* **Tasks to complete**:
**a.** Answer these questions from the Silybum marianum entry below, one answer per line, marked the same way:
(i) What two common names does it give?
(ii) How long are the corollas?
(iii) What chromosome count does it list?
**b.** Decide whether each statement agrees with the Silybum marianum entry below. Answer yes or no and quote the words that settle it.
(i) The stems are densely hairy.
(ii) The cypselae are brown and black spotted.
(iii) The cauline leaves grow larger higher up the stem.
**c.** Write the next part of the Silybum marianum entry below, picking up after its last sentence.

1. Silybum marianum (Linnaeus) Gaertner, Fruct. Sem. Pl. 2: 378. 1791.
Blessed milkthistle, chardon Marie
Carduus marianus Linnaeus, Sp. Pl. 2: 823. 1753
Stems glabrous or slightly tomentose. Leaves: basal wing-petioled, blades 15–60+ cm, margins coarsely lobed; cauline leaves clasping, progressively smaller and less divided, bases spiny, coiled, auriculate. Phyllary appendages spreading, ovate, 1–4 cm including long-tapered spine tips. Corollas 26–35 mm; tubes 13–25 mm, throats campanulate, 2–3 mm, lobes 5–9 mm. Cypselae brown and black spotted, 6–8 mm; pappus scales 15–20 mm. 2n = 34.

* **Supplied records**:
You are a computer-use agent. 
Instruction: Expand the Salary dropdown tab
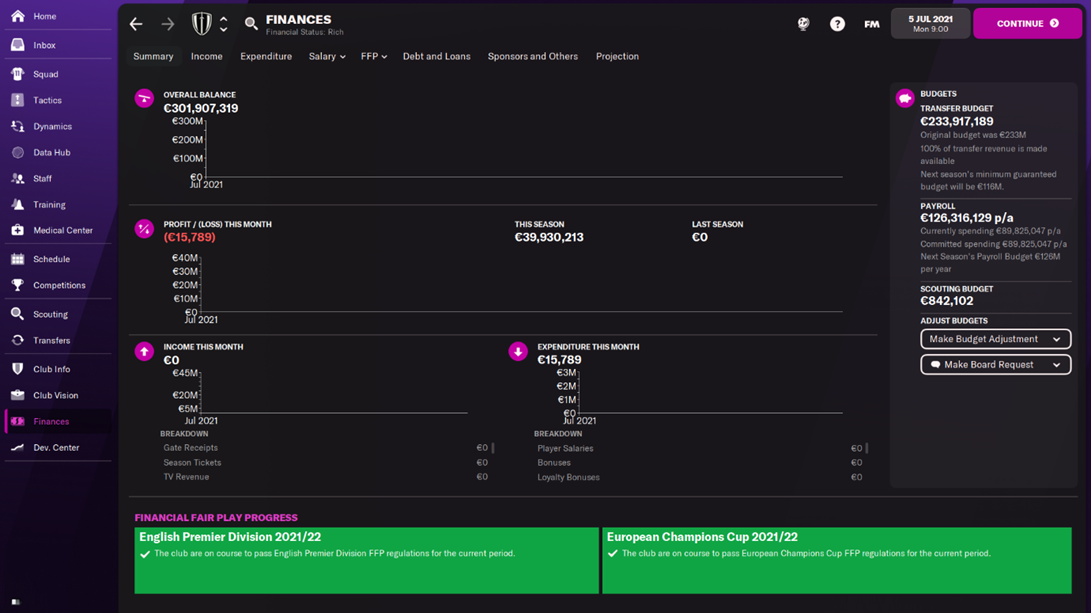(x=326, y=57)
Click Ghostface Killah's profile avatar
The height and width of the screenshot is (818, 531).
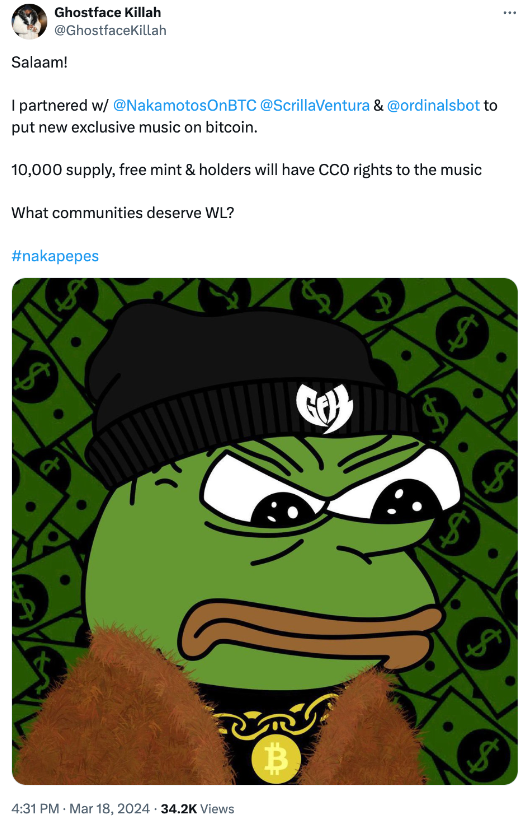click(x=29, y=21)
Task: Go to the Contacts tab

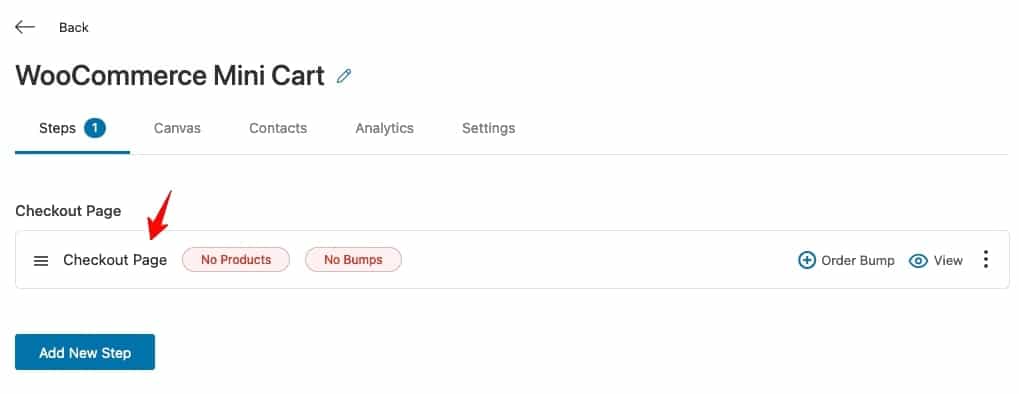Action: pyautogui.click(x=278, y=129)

* **Activity answers**:
**a.**
(i) Blessed milkthistle and chardon Marie
(ii) 26–35 mm
(iii) 2n = 34

**b.**
(i) No: "Stems glabrous or slightly tomentose."
(ii) Yes: "Cypselae brown and black spotted, 6–8 mm"
(iii) No: "cauline leaves clasping, progressively smaller and less divided"

**c.**
Flowering Feb–Jun (west), Jul–Sep (north). Roadsides, pastures, waste areas; sometimes cultivated; 0–800 m; introduced; Alta., B.C., N.B., N.S., Ont., Que., Sask.; Ala., Ariz., Ark., Calif., Conn., Ind., La., Mich., Miss., Nev., N.H., N.J., N.Mex., N.Y., N.C., Ohio, Oreg., Pa., Tenn., Tex., Vt., Va., Wash., W.Va.; s Europe (Mediterranean region).
Silybum marianum is sometimes cultivated as an ornamental, a minor vegetable, or as a medicinal herb. Young shoots can be boiled and eaten like cabbage and young leaves can be added to salads. The seeds can be used as a coffee substitute. Extracts of S. marianum are used as an herbal treatment for liver ailments.